REQUIRED ACTION »
Your response should consist of the entries below, reproduced exactly and without their images.

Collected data
*** Begin section ***
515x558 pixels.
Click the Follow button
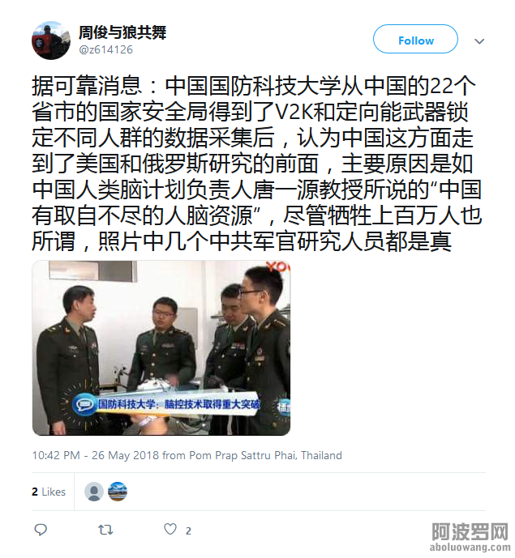pyautogui.click(x=415, y=39)
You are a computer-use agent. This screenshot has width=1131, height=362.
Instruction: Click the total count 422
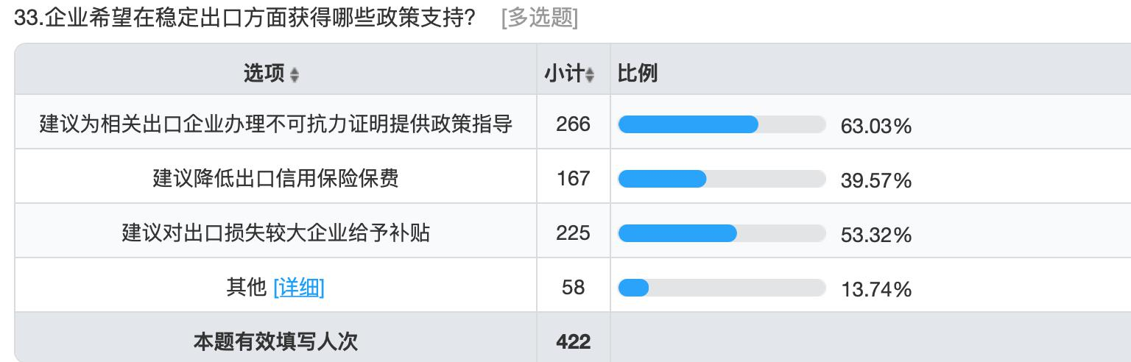573,341
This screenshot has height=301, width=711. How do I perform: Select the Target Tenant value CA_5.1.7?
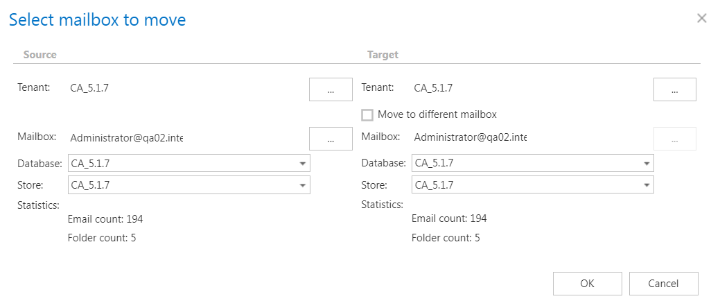click(x=433, y=88)
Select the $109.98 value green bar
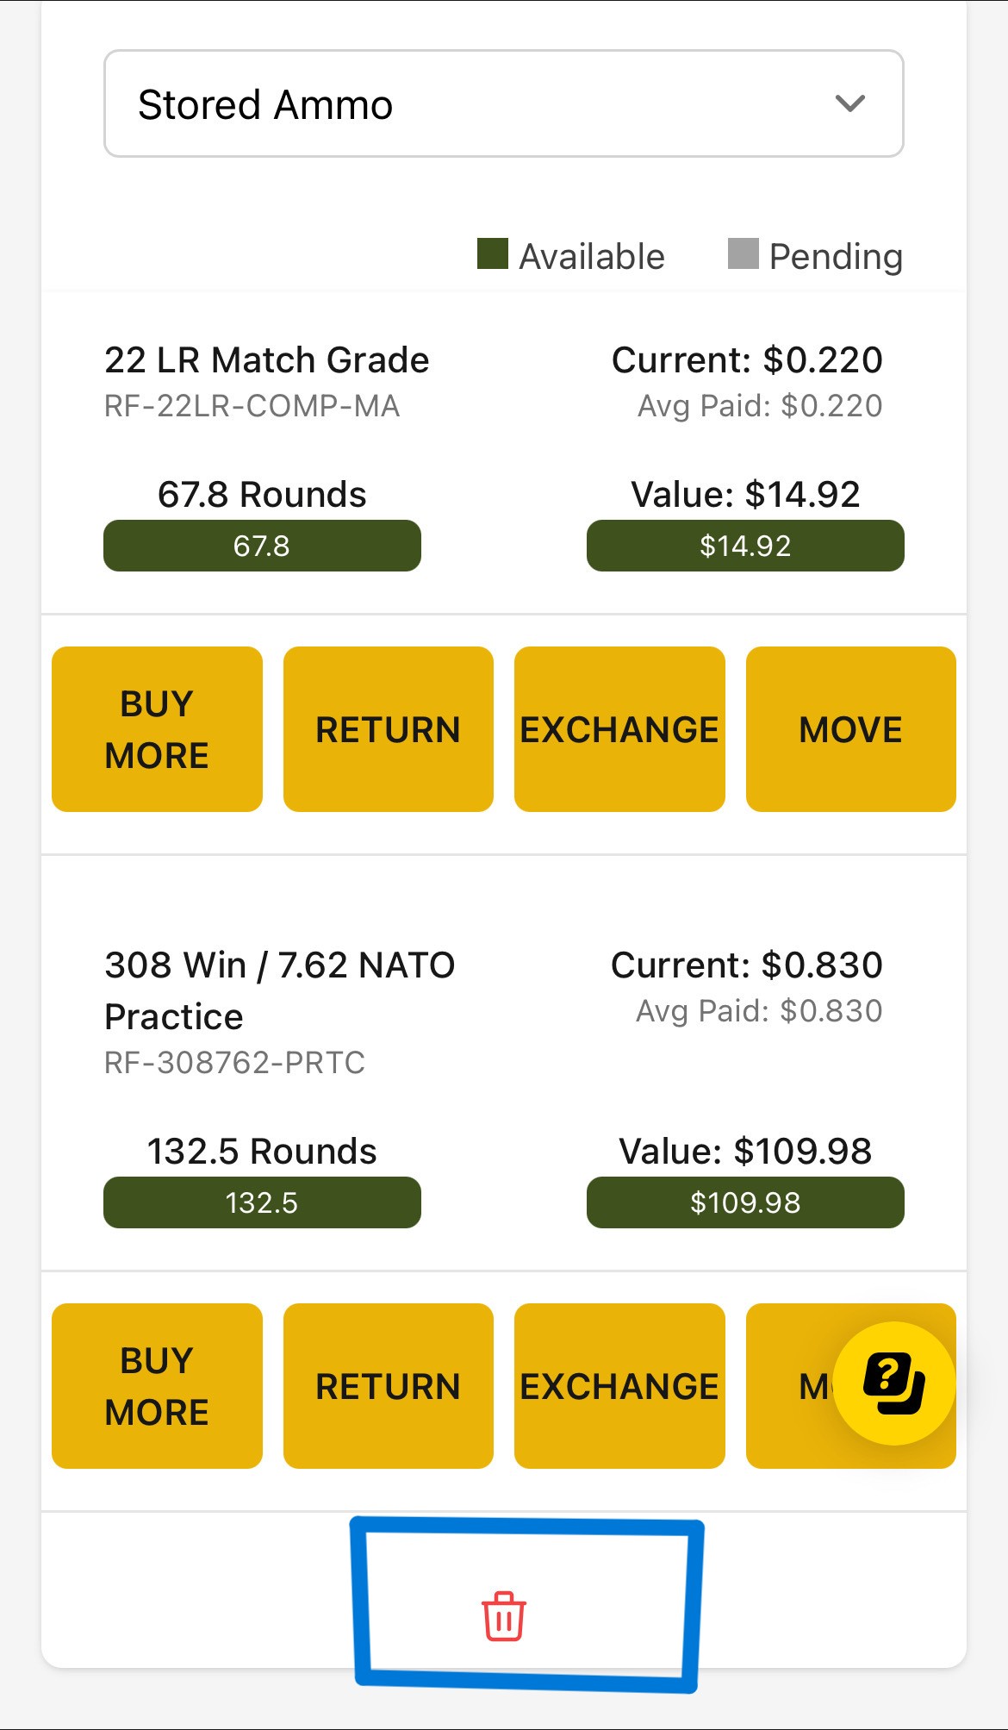Image resolution: width=1008 pixels, height=1730 pixels. pos(745,1202)
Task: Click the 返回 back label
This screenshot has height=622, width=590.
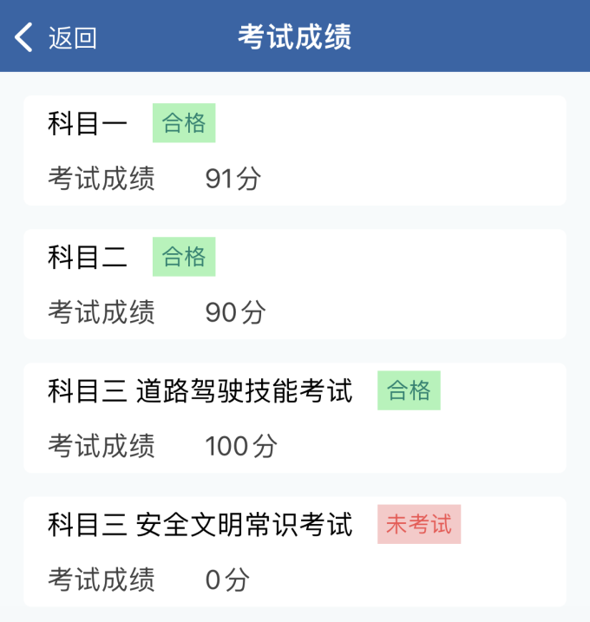Action: pos(72,38)
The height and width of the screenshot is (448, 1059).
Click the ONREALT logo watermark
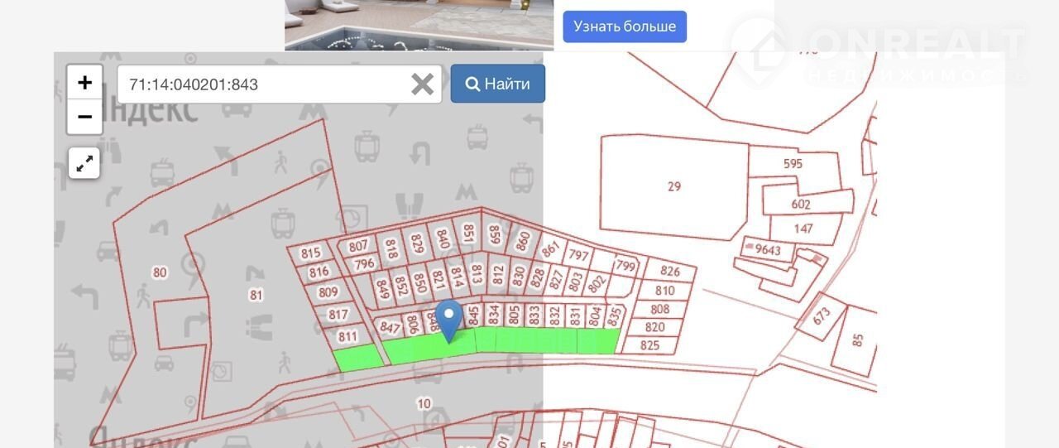[877, 50]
*** End section ***
WRITTEN RESPONSE »
515x558 pixels.
Click the Follow button
pyautogui.click(x=415, y=39)
You are a computer-use agent. This screenshot has width=1131, height=362.
Instruction: Click the total count 422
573,341
This screenshot has height=301, width=711. How do I perform: Select the Target Tenant value CA_5.1.7?
click(x=433, y=88)
Select the $109.98 value green bar
Image resolution: width=1008 pixels, height=1730 pixels. pos(745,1202)
Task: Click the 返回 back label
This screenshot has height=622, width=590.
Action: pos(72,38)
The height and width of the screenshot is (448, 1059).
Click the ONREALT logo watermark
[877, 50]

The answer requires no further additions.